Friday, February 27, 2004


Tripp is thinking about creeds. This is a big deal for Baptists, in a different way than I'm used to, being a "cradle Episcopalian." As I understand it, they do not object to sayng creeds, to the idea of professing one's faith. Goodness knows the Baptist tradition is way comfortable with confessions of faith, with Christian testimony, in ways that Episcopalians could learn from, at points. What they have a problem with is "forced assent," and for some very good reasons.

I had not thought of the way we recite the Nicene Creed on Sunday morning as forced assent, not in the way that is meant historically. No one is standing at the end of my pew, gun at the ready. I will not be fined, or arrested, or otherwise persecuted if I skip a part. Nor should they be used as some sort of litmus test, to determine whether one is "right-thinking."

In part, I see the historical creeds as summations of faith, as a telling of the Christian story. When we say them together, we are, among other things, outlining the basics of what it means to be Christian, for ourselves and for those around us.

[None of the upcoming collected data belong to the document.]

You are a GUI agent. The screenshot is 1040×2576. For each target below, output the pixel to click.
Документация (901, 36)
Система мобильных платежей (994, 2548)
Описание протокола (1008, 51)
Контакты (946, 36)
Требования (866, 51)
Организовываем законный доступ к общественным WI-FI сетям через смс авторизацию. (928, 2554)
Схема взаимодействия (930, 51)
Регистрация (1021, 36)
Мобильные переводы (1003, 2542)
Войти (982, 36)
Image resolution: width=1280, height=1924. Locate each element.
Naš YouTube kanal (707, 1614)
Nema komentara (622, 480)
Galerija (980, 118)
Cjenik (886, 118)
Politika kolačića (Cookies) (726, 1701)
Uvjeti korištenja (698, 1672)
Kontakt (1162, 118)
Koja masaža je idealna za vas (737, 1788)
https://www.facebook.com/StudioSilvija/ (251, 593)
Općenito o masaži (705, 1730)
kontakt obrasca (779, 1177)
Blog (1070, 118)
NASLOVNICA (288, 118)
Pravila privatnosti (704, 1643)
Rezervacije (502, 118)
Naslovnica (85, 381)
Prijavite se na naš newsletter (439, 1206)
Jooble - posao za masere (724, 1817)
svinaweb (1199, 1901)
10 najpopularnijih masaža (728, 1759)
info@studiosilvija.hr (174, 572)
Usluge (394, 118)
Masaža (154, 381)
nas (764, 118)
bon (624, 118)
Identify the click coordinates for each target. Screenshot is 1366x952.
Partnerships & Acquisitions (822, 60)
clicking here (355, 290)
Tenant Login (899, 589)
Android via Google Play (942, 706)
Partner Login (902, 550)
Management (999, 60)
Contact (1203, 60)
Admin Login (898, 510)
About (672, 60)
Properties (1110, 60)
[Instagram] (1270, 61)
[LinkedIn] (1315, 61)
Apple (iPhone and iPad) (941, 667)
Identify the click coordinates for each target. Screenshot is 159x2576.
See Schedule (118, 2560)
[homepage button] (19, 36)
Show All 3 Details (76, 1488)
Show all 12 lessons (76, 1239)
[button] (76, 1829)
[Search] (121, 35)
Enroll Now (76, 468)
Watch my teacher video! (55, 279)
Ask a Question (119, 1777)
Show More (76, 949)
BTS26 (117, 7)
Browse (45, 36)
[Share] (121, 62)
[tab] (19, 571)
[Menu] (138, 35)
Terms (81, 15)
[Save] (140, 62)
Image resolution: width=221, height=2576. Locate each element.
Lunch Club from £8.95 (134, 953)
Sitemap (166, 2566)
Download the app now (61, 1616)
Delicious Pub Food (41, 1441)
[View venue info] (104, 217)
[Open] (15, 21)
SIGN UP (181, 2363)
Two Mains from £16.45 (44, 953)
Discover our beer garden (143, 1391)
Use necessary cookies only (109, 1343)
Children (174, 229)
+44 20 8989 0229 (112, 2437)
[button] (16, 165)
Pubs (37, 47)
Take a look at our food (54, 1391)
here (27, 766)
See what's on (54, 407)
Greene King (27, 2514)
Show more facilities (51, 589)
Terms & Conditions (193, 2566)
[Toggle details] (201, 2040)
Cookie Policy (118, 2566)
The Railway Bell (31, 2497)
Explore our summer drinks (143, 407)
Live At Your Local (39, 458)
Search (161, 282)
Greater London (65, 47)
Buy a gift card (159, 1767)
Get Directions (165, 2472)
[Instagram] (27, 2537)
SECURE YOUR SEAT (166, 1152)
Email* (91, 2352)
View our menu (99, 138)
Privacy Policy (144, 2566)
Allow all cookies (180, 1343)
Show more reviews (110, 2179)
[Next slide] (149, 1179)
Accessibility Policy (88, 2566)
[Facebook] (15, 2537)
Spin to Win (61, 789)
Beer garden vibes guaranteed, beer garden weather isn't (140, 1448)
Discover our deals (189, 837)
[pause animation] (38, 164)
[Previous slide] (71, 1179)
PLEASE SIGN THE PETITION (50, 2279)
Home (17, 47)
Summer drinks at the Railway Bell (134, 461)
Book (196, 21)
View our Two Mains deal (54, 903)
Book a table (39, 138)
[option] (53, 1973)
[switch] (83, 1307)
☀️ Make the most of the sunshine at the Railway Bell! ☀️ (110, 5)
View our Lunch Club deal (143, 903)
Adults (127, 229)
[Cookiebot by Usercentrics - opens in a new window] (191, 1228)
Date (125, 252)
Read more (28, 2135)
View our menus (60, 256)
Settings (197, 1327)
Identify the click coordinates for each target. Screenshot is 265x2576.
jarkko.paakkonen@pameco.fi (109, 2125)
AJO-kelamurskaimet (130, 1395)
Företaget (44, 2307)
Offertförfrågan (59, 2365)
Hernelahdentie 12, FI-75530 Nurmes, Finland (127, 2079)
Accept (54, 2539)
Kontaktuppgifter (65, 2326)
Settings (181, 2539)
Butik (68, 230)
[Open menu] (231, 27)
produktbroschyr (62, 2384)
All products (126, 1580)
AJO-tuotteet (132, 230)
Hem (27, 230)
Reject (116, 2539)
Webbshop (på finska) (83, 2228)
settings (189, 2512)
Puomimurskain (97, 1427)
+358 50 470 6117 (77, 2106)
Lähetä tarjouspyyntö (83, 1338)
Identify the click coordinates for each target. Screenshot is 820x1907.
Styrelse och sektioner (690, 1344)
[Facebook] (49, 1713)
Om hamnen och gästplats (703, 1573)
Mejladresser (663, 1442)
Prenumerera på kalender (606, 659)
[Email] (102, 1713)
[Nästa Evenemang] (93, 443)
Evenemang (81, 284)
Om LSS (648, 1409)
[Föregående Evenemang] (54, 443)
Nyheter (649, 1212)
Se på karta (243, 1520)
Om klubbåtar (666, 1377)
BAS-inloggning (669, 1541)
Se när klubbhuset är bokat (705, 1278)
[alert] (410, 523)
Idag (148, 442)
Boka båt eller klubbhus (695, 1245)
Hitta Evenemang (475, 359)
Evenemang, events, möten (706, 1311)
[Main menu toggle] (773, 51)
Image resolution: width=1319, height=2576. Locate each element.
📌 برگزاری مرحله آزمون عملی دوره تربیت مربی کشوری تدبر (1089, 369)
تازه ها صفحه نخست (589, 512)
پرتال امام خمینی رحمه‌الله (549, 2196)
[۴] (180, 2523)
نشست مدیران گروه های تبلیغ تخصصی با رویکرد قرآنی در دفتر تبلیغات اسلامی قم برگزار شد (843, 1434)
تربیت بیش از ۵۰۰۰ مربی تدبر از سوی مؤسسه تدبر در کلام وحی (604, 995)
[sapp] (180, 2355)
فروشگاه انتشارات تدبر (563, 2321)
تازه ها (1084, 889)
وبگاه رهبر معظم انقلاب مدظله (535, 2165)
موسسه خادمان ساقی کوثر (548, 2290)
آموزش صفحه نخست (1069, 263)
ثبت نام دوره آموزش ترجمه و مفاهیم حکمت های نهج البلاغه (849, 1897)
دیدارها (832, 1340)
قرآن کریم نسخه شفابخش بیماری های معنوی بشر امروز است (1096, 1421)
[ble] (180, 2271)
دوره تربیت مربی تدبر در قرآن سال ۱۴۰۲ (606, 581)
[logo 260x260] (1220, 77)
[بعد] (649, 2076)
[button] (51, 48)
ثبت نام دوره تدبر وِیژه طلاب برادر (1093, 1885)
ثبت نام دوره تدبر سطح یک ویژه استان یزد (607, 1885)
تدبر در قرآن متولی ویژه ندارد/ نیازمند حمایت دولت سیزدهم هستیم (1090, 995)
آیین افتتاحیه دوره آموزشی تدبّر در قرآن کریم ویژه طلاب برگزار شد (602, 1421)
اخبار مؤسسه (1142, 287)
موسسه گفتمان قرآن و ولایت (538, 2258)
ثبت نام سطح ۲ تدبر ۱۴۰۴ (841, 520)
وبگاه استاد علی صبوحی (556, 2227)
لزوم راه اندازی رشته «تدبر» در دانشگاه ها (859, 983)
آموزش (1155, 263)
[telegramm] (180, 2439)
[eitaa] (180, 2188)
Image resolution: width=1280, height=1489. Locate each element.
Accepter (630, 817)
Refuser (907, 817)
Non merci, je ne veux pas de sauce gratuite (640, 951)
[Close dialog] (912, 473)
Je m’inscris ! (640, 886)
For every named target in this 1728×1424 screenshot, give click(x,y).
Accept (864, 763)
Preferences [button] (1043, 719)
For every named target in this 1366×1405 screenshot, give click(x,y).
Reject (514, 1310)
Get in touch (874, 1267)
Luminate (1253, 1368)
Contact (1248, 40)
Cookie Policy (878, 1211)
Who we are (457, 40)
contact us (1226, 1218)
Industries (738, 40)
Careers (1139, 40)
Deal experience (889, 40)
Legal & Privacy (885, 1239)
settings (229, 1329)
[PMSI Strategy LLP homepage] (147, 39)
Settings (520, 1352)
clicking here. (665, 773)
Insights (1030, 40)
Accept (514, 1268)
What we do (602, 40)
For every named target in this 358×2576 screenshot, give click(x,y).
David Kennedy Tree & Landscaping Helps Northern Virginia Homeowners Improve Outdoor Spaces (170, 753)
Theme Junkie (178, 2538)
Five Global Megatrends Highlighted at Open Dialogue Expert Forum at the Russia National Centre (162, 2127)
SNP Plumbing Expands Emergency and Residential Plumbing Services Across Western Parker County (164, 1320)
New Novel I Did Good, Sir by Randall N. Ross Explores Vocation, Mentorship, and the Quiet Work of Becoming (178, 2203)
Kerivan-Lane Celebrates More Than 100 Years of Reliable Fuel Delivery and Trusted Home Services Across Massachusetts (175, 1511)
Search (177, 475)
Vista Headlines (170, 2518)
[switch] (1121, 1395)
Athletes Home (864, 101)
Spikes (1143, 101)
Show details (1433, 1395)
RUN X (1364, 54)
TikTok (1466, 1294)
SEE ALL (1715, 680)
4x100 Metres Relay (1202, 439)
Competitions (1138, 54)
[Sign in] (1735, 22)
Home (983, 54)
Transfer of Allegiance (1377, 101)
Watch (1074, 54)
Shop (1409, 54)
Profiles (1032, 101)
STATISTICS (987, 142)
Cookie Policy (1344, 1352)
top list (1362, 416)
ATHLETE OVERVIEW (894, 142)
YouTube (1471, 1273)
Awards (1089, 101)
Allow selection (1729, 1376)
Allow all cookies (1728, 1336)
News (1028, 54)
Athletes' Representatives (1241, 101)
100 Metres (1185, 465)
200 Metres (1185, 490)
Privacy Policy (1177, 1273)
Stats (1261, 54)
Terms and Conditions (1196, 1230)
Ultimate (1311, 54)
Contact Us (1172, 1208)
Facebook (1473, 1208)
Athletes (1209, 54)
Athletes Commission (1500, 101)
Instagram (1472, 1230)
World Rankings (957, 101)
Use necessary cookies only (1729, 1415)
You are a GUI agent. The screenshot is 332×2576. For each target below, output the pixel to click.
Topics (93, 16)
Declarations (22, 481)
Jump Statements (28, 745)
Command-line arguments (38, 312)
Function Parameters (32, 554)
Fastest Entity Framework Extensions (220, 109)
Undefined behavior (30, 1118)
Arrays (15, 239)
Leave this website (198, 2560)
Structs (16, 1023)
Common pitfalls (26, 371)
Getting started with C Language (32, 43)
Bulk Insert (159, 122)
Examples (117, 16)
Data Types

I believe in God, who created everything.
I believe in Jesus as the Son of God, who lived, and died, and rose again.
I believe in the Holy Spirit, who guides us still.

If I don't believe these things, then am I in fact Christian? I don't mean that to sound perjorative, in the sense that some people have with equating "Christian" with "Good." I know plenty of decent people who are not Christian, and not a few Christians who are jerks. But a Christian is one who professes faith in the God incarnate in Jesus Christ. That is a basic definititon, is it not? So if one does not believe in the the outline of the story, then whatever else may be true, one is not Christian. Which, as I see it, is a starting point, not a reason for disdain or disregard.

The issue then becomes more complicated at the end of the creeds. Both the Apostles' Creed and the Nicene Creed list things rather quickly that are less about belief in the Trinity, and more about belief in church and doctrine.

I believe in the holy catholic church
communion of saints
forgiveness of sins
resurrection of the body
and life everlasting.

I believe in one, holy, catholic and apostolic church
I acknowledge one baptism for the remission of sins
I look for the resurrection of the dead
And the life of the world to come.

How many of these things do we actually think about when we say them? Do we really believe them? Do we even know what they mean? This gets trickier. Not only, are we Christians, but what sort of Christians are we?

Now, if there is some part of a creed that someone does not understand, or believe, does that mean he or she should be drummed out? Certainly not. In fact, I think that is a fine basis for the start of what can be really healthy theological discussion and dialogue. An opportunity to share faith, and understanding, and to learn from one another. What we are supposed to be about is talking about our faith, especially with those around us who do not share it.

So yes, I'll keep saying the creeds. And if you have questions, holler. I don't pretend to have all the answers, but I'm happy to work on finding them with you.